Penny Dreadful –
Segunda Temporada – Análise: Então caminhemos sozinhos.
AVISO: SPOILERS, SPOILERS E MAIS SPOILERS.
Não vou recapitular sobre os
personagens pois já o fiz em outra ocasião. E também não vou falar de como foi
a temporada em si. O que vou fazer dessa vez é uma espécie de reflexão ou uma
análise. Já fiz uma introdução sobre a segunda temporada, quem quiser dar uma
conferida é só olhar em http://assuntocronicoviniciusmotta.blogspot.com.br/2015/05/penny-dreadful-segunda-temporada-com-o.html.

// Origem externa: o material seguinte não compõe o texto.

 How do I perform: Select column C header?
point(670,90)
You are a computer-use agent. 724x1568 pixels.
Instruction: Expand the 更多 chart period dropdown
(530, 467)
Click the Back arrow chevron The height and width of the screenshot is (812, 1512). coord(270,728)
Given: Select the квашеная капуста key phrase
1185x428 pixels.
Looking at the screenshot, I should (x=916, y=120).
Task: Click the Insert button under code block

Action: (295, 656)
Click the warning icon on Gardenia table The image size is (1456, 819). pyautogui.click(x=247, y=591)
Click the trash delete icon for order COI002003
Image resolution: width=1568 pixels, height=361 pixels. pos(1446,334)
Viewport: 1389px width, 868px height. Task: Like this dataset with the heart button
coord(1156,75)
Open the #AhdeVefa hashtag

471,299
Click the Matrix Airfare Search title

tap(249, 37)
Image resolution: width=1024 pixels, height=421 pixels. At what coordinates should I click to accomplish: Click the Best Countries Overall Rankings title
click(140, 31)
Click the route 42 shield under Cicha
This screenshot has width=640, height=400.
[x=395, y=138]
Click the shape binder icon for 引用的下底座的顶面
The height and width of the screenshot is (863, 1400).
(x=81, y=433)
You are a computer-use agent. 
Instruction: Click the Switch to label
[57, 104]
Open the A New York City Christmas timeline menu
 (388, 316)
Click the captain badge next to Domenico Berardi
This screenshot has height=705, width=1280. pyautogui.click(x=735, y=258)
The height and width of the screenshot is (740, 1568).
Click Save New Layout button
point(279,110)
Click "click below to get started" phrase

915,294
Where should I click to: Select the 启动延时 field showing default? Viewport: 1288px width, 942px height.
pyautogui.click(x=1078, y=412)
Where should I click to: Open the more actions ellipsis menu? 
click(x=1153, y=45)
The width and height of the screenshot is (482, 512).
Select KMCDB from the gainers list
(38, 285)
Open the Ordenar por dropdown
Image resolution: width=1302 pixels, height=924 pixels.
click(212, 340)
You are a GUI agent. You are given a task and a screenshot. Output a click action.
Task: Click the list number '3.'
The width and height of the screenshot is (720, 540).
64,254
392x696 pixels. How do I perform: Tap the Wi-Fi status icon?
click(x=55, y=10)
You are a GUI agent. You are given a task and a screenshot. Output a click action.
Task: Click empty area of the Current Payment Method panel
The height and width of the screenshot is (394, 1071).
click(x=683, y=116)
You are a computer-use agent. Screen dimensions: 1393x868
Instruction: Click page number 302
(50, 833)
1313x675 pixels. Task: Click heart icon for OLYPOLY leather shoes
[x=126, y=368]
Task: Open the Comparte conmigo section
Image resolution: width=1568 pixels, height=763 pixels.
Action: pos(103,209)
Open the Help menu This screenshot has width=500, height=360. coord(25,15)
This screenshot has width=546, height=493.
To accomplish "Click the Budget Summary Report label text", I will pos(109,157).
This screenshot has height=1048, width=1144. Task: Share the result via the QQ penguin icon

Para situar, o grande inimigo dessa
temporada foi, como já citei, o “Unhudo”. Através de servas bruxas ele tentou
aliciar Vanessa de todas as formas. Porém, no último episódio fica evidente que
a solidão é pior que forças sobrenaturais nos perturbando.
É incrível que apesar da demanda dos
personagens trabalharem em conjunto contra o mal eles acabam se isolando cada
vez mais.
Não é uma série fácil de assistir, há
uma densidade dramática pungente que foge do padrão de filmes tradicionais de
terror. A interpretação do roteiro é mais valorizada. Já comentei isso também,
não quero ficar me repetindo.
A solidão afeta todos. Desde a esposa
“abandonada” que sugere um acordo para preservar sua dignidade a Sir Malcolm, passando
por Sra. Pole, que líder de um clã de bruxas, vive sozinha em seu posto
elevado, indo até Dorian, um dos personagens mais fúteis na trama. Futilidade
empregada para preencher o vazio que sente por sua imortalidade. E não seria
isso uma forma de solidão, o hedonismo? Dessa vez encontra nos braços de
Angelique, uma travesti, uma efêmera libertação, que acaba por não aproveitar,
não é “humano”, ou se desumanizou tanto, que é incapaz de ter um ao seu lado e
destrói para logo encontrar outro ser tão desumano quanto a si mesmo: a Brona/Lily.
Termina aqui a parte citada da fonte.